=== Tareas del ejercicio ===
[1] Enumera las organizaciones que, según el fragmento sobre los movimientos populares, forman el "tridente de San Cayetano".
[2] Copia textualmente el pasaje del fragmento sobre los movimientos populares que va desde "Después de cuatro" hasta "a nuevos desafíos.", con ambos extremos incluidos.

=== Fragmento de página ===
■ ■ ■ ■

Después de cuatro años de empobrecimiento, endeudamiento y desarticulación de políticas públicas en diferentes carteras del Estado, que profundizaron el carácter extractivista y concentrado de la economía, los movimientos populares nos enfrentamos a nuevos desafíos.
El macrismo y sus constantes ataques a quienes menos tienen permitieron construir la unidad de los y las de abajo, levantando la consigna de Tierra, Techo y Trabajo. El “tridente de San Cayetano” (articulación de CCC, CTEP y Barrios de Pie), máxima expresión de esta unidad, avanza en el carácter no sólo asistencial y de emergencia de sus reivindicaciones, sino de su vocación eminentemente gremial, por el reconocimiento como trabajadores de pleno derecho de los y las excluidas de la patria. Esto se expresa en la creación de UTEP, el sindicato de los y las trabajadoras de la Economía Popular, con participación en el Consejo del Salario y en otras instancias de negociación paritaria. Preservar y profundizar esa unidad, dejando de lado mezquindades y sobre todo, diferencias circunstanciales relacionadas con la política partidaria, es inminente. Con compañeros y compañeras de diferentes organizaciones ocupando diversas funciones de gobierno, nos enfrentamos más que nunca a la posibilidad –abierta y en disputa– de desarrollar políticas que se encuentren a la altura de las necesidades de transformación profunda que hemos denunciado; y al desafío de convertirlas en políticas universales y no en agua para el propio molino. Omnia sunt Communia; para todos, todo.

■ ■ ■ ■

=== Bloque de datos ===

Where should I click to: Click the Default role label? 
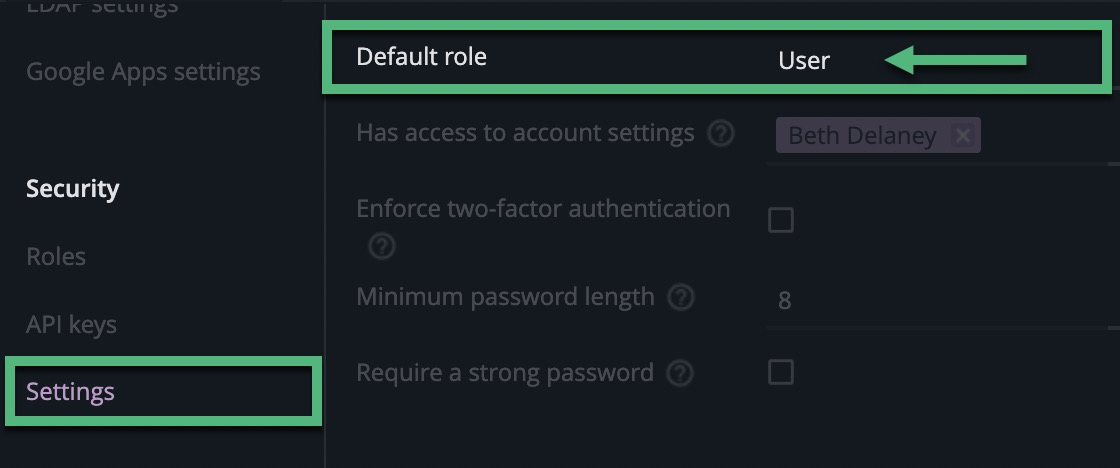[x=421, y=57]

■ ■ ■ ■

=== Resultados del ejercicio ===
[1] CCC, CTEP y Barrios de Pie.

[2]
Después de cuatro años de empobrecimiento, endeudamiento y desarticulación de políticas públicas en diferentes carteras del Estado, que profundizaron el carácter extractivista y concentrado de la economía, los movimientos populares nos enfrentamos a nuevos desafíos.